TRECHO FORNECIDO:
========
O julgamento do
mensalão atingiu duramente o Partido dos Trabalhadores. As revelações acabaram
por enterrar definitivamente o figurino construído ao longo de décadas de um
partido ético, republicano e defensor dos mais pobres. Agora é possível
entender as razões da sua liderança de tentar, por todos os meios, impedir a
realização do julgamento. Não queriam a publicização das práticas criminosas,
das reuniões clandestinas, algumas delas ocorridas no interior do próprio
Palácio do Planalto, caso único na história brasileira.
Muito distante das
pesquisas acadêmicas - instrumentalizadas por petistas - e, portanto, mais
próximos da realidade, os ministros do STF acertaram na mosca ao definir a
liderança petista, em 2005, como uma sofisticada organização criminosa e que,
no entender do ministro Joaquim Barbosa, tinha como chefe José Dirceu,
ex-presidente do PT e ministro da Casa Civil de Lula. Segundo o ministro Celso
de Mello: "Este processo criminal revela a face sombria daqueles que, no
controle do aparelho de Estado, transformaram a cultura da transgressão em
prática ordinária e desonesta de poder." E concluiu: "É
macrodelinquência governamental." O presidente Ayres Brito foi direto:
"É continuísmo governamental. É golpe."
========
OBJETIVO DA TAREFA: Retome o texto sobre o julgamento do mensalão e dê continuidade a ele a partir do ponto em que termina. Não é preciso consultar os registros.

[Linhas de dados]
========
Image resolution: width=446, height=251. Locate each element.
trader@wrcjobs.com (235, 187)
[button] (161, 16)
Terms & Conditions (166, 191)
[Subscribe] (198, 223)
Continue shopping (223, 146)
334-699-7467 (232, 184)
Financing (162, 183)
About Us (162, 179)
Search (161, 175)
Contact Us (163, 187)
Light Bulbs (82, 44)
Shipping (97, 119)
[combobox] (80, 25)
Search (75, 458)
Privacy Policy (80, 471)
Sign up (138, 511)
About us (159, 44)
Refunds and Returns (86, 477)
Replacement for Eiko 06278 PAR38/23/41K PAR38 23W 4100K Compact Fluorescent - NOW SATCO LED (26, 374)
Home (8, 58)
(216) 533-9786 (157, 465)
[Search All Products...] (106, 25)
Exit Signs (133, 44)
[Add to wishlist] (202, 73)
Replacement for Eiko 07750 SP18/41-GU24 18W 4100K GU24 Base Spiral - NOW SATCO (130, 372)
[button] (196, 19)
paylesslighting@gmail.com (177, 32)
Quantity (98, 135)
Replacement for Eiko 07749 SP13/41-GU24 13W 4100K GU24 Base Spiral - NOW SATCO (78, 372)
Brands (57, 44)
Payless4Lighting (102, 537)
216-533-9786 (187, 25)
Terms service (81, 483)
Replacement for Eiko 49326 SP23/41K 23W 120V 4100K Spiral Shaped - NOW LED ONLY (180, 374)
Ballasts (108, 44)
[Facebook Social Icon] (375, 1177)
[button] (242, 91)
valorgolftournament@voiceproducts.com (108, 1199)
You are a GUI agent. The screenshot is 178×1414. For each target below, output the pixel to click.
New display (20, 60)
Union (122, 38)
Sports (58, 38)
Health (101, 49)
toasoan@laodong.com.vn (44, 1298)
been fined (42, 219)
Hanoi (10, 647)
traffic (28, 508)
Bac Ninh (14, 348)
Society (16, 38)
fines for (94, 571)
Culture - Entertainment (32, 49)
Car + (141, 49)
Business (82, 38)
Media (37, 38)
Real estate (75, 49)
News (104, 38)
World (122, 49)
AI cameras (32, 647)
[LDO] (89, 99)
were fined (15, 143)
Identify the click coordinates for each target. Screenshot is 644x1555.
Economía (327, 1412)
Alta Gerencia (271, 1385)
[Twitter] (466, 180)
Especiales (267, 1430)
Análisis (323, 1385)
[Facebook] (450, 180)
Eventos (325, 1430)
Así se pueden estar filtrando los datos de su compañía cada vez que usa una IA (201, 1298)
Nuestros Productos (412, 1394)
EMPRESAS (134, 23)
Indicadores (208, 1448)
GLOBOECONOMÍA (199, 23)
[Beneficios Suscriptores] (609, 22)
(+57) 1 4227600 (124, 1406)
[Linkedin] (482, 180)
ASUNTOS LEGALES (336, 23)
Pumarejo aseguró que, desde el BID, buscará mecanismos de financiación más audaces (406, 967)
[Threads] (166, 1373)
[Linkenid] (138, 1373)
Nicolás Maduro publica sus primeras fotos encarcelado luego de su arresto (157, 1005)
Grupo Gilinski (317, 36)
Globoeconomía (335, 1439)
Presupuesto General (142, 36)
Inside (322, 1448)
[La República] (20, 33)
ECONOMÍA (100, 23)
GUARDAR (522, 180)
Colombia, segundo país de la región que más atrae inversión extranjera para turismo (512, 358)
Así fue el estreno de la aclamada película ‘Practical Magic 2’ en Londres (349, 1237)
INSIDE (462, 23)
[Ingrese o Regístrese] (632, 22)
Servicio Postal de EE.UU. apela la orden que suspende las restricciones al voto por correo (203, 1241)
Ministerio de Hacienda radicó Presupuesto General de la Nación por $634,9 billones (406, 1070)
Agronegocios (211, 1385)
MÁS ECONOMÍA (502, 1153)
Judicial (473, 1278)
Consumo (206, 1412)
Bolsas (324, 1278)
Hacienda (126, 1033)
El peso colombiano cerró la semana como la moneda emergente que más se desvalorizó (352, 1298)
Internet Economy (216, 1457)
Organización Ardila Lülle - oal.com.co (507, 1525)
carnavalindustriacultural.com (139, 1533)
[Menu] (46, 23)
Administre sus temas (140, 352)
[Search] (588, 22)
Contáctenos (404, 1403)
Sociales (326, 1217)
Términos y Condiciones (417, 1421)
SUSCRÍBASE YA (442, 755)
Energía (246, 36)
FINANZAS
========
O RESULTADO:
O julgamento do
mensalão desnudou o PT, daí o ódio dos seus fanáticos militantes com a Suprema
Corte e, principalmente, contra o que eles consideram os "ministros
traidores", isto é, aqueles que julgaram segundo os autos do processo e
não de acordo com as determinações emanadas da direção partidária. Como estão
acostumados a lotear as funções públicas, até hoje não entenderam o significado
da existência de três poderes independentes e, mais ainda, o que é ser ministro
do STF. Para eles, especialmente Lula, ministro da Suprema Corte é cargo de confiança,
como os milhares criados pelo partido desde 2003. Daí que já começaram a fazer
campanha para que os próximos nomeados, a começar do substituto de Ayres Brito,
sejam somente aqueles de absoluta confiança do PT, uma espécie de ministro
companheiro. E assim, sucessivamente, até conseguirem ter um STF absolutamente
sob controle partidário.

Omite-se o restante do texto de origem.